• **EXERCISE REQUIREMENTS**: Can you give all the records again without altering a single character?

• **THE RECORDS**:
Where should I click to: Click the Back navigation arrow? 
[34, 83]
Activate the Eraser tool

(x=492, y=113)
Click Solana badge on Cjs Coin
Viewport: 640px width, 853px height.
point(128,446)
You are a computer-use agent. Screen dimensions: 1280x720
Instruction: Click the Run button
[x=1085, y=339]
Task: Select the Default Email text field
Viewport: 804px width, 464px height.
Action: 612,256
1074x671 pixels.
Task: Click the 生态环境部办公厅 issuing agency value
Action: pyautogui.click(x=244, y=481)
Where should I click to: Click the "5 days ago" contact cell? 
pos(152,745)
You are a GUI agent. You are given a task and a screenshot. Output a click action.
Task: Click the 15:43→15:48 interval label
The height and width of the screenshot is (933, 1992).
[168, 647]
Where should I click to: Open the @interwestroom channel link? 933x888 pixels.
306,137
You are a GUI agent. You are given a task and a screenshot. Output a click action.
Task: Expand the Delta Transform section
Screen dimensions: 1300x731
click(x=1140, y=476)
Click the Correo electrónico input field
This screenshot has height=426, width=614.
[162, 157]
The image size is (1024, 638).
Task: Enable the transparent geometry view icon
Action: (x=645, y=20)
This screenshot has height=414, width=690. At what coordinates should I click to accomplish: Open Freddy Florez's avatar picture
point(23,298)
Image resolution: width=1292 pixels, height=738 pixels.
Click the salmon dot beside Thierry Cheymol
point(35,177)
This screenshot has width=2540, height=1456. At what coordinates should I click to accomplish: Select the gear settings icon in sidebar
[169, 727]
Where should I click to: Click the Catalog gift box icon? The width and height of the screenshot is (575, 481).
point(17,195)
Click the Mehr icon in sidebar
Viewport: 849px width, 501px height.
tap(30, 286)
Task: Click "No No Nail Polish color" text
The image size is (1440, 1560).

• **EXERCISE RESPONSE**:
Where should I click to: Click the Back navigation arrow? 
[34, 83]
Activate the Eraser tool

(x=492, y=113)
Click Solana badge on Cjs Coin
Viewport: 640px width, 853px height.
point(128,446)
You are a computer-use agent. Screen dimensions: 1280x720
Instruction: Click the Run button
[x=1085, y=339]
Task: Select the Default Email text field
Viewport: 804px width, 464px height.
Action: 612,256
1074x671 pixels.
Task: Click the 生态环境部办公厅 issuing agency value
Action: pyautogui.click(x=244, y=481)
Where should I click to: Click the "5 days ago" contact cell? 
pos(152,745)
You are a GUI agent. You are given a task and a screenshot. Output a click action.
Task: Click the 15:43→15:48 interval label
The height and width of the screenshot is (933, 1992).
[168, 647]
Where should I click to: Open the @interwestroom channel link? 933x888 pixels.
306,137
You are a GUI agent. You are given a task and a screenshot. Output a click action.
Task: Expand the Delta Transform section
Screen dimensions: 1300x731
click(x=1140, y=476)
Click the Correo electrónico input field
This screenshot has height=426, width=614.
[162, 157]
The image size is (1024, 638).
Task: Enable the transparent geometry view icon
Action: (x=645, y=20)
This screenshot has height=414, width=690. At what coordinates should I click to accomplish: Open Freddy Florez's avatar picture
point(23,298)
Image resolution: width=1292 pixels, height=738 pixels.
Click the salmon dot beside Thierry Cheymol
point(35,177)
This screenshot has width=2540, height=1456. At what coordinates should I click to accomplish: Select the gear settings icon in sidebar
[169, 727]
Where should I click to: Click the Catalog gift box icon? The width and height of the screenshot is (575, 481).
point(17,195)
Click the Mehr icon in sidebar
Viewport: 849px width, 501px height.
tap(30, 286)
Task: Click "No No Nail Polish color" text
The image size is (1440, 1560).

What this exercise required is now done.